As the Turks pushed in front on the scoreboard, Seibutis once again steadied Lithuania’s nerves from deep. Turkey however were eating into Lithuania’s edge on the glass and the game was balanced at both ends. The deep game for Lithuania was proving a bigger factor now, Martynas Pocius made their ninth of the day to re-take the lead, with Lithuania 47-44 up with 10 minutes to play.
A long jumper from Seibutis eventually rolled in as Lithuania made it a two-possession game to start the final frame. This Turkish team was well used to coming back and Lithuania was trying to up the pressure. Jonas Maciulis shot and missed his team’s first free throw of the night as the lead grew to 7. The threes kept coming, Seibutis again but Gonlum was keeping Turkey alive on the inside. Valanciunas was continuing to grow in the game, working hard at both ends to stall a potential Turkish revival. The scores kept coming, with Maciulis stepping up to put Lithuania on top when it counted.

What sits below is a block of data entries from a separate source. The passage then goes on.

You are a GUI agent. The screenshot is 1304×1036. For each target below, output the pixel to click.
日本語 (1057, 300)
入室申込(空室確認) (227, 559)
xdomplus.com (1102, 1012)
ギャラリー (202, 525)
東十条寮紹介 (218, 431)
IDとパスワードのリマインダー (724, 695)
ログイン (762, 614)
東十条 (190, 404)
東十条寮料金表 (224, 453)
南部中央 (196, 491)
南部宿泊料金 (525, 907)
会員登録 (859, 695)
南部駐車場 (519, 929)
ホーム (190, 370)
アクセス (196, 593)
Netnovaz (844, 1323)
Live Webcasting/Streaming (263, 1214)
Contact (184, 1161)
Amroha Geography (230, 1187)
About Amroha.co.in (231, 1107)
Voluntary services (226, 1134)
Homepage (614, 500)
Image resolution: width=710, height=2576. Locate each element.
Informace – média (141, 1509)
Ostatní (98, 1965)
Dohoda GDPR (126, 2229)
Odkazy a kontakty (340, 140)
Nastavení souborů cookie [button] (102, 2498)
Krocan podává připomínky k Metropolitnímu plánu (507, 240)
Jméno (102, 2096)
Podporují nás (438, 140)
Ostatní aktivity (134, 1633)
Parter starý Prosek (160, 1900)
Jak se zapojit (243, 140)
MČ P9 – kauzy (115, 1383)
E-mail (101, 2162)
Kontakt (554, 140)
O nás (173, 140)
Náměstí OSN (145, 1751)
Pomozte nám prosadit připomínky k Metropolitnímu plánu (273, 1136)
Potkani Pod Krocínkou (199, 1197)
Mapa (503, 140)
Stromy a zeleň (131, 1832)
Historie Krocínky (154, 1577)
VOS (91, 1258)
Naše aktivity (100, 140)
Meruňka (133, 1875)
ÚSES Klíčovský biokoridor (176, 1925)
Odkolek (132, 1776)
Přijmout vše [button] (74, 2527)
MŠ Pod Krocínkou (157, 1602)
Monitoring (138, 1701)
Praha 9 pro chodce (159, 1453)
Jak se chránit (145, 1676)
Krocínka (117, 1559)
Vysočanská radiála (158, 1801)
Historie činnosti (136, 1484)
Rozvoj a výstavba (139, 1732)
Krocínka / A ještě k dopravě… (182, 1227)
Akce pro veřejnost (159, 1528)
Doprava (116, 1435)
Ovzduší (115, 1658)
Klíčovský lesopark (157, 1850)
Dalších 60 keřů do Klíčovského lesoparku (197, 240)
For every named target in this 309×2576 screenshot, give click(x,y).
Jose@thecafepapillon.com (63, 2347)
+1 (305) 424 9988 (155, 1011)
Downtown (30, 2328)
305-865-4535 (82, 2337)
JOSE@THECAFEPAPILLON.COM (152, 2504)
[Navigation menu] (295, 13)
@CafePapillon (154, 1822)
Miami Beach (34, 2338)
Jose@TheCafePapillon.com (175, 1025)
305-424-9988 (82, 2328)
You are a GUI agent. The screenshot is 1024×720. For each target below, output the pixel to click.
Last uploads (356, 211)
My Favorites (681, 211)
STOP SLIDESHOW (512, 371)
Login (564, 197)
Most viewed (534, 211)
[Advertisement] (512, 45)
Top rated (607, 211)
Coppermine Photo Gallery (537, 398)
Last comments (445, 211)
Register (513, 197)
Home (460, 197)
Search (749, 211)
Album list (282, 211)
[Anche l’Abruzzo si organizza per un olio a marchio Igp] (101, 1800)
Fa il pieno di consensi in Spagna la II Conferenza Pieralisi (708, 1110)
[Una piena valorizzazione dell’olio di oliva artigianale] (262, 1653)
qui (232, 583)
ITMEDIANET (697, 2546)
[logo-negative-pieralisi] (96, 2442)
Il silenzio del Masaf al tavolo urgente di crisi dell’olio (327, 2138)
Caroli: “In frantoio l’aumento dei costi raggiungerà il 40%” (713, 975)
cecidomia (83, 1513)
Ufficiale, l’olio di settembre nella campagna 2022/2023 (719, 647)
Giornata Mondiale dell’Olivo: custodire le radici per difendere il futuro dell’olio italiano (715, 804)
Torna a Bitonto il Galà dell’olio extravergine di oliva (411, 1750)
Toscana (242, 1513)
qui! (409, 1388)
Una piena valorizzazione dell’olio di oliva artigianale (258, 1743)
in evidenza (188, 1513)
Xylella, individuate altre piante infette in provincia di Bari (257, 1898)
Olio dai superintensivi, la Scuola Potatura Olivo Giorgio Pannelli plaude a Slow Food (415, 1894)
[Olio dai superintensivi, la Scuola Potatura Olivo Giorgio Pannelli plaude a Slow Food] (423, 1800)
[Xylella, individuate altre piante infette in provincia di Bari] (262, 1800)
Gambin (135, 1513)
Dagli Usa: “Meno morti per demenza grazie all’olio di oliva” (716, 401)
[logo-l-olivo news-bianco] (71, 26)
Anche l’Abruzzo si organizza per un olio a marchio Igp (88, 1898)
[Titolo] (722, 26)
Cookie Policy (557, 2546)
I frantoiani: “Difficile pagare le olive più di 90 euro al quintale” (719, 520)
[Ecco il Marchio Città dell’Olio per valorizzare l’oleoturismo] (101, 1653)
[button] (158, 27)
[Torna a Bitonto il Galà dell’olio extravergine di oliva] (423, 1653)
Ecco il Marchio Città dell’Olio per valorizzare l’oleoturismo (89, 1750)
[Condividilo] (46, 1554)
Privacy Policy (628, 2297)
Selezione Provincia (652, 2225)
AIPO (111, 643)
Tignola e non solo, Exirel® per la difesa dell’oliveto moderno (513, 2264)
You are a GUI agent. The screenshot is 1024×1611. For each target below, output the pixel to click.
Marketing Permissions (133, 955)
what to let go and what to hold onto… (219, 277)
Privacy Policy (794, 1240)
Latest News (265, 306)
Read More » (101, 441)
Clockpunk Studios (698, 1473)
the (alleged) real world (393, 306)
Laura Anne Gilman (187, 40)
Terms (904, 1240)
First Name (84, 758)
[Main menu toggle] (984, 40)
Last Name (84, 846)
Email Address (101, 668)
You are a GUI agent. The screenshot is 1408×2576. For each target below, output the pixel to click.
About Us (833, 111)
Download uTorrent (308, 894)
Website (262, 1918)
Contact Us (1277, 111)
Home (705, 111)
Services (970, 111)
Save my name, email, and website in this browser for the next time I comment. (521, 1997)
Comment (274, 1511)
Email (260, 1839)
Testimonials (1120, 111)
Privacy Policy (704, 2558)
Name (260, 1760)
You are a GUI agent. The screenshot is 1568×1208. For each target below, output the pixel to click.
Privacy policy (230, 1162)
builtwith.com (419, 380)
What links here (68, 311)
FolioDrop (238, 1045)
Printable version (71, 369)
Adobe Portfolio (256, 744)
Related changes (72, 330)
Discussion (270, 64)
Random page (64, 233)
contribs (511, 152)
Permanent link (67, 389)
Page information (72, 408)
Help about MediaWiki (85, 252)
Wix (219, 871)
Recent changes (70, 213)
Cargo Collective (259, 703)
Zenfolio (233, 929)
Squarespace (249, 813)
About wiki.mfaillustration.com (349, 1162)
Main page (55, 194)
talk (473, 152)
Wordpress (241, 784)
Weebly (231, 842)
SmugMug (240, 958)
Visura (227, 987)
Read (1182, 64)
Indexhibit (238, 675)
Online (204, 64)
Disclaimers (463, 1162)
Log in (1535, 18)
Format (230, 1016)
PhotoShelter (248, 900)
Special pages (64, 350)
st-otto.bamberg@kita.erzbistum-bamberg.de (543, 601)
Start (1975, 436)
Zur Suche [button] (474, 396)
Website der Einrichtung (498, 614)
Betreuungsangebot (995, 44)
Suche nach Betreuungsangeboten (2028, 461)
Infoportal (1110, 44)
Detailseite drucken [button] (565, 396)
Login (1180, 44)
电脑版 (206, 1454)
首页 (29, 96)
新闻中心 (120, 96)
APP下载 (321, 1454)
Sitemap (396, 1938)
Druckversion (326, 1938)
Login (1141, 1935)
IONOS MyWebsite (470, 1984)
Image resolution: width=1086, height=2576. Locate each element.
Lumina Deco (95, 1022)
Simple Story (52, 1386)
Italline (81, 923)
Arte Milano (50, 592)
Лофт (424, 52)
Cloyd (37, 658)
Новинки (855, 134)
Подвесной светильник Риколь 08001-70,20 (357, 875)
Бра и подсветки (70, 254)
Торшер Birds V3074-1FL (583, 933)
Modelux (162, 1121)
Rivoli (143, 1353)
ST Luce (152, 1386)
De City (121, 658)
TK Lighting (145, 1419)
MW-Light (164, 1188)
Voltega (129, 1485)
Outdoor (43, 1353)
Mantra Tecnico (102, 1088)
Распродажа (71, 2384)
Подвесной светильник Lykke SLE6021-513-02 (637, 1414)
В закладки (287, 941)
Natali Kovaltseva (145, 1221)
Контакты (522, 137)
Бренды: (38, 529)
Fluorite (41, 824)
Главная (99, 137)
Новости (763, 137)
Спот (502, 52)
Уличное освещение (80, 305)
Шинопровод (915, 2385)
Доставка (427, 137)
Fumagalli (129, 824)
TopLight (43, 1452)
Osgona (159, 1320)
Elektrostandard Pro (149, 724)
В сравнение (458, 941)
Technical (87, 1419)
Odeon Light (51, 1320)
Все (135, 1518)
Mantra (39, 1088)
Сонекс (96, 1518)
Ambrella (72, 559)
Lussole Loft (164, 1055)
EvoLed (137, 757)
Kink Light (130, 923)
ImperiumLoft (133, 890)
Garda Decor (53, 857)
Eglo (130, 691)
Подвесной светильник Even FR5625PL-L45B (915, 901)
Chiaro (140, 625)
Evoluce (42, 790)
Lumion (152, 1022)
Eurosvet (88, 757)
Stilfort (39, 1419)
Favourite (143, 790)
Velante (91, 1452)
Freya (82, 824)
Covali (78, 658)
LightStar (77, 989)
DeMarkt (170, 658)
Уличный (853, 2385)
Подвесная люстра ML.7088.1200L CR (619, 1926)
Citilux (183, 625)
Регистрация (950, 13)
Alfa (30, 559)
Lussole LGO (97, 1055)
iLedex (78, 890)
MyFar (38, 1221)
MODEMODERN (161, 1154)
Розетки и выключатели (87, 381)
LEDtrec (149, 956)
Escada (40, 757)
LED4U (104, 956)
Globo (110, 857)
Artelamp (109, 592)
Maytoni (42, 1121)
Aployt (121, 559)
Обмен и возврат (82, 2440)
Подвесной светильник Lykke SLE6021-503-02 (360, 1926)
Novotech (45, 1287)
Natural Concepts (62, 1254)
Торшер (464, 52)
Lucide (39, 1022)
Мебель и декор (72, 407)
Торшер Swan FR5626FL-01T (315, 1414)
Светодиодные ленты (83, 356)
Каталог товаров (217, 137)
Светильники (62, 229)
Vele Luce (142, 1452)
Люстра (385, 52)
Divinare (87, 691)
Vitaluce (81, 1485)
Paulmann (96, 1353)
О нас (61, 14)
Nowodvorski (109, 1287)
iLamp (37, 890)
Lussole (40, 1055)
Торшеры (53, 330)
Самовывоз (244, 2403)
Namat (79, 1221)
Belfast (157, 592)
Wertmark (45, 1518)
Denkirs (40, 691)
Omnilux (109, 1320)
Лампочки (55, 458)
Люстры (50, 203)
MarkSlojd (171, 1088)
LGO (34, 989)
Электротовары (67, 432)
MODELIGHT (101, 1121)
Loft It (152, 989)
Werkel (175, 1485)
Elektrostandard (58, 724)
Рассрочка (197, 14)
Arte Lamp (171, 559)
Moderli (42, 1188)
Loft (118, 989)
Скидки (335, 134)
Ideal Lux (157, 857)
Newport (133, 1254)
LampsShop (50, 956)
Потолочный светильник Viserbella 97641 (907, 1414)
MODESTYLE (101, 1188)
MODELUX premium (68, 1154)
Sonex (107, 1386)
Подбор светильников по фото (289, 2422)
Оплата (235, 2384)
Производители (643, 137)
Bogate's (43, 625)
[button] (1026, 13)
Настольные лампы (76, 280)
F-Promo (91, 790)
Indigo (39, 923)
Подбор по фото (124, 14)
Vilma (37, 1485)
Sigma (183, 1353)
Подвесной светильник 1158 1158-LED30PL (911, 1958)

Neither side can have any complaints out of this one. Both went in with solid strategies, and executed well. Valanciunas and Asik came out roughly even from their personal battle, with both recording double doubles, and it was eventually decided by what was around them. Lithuania made the threes they needed more often that Turkey’s secondary bigs hurt Lithuania and that fundamentally proved the difference in this one.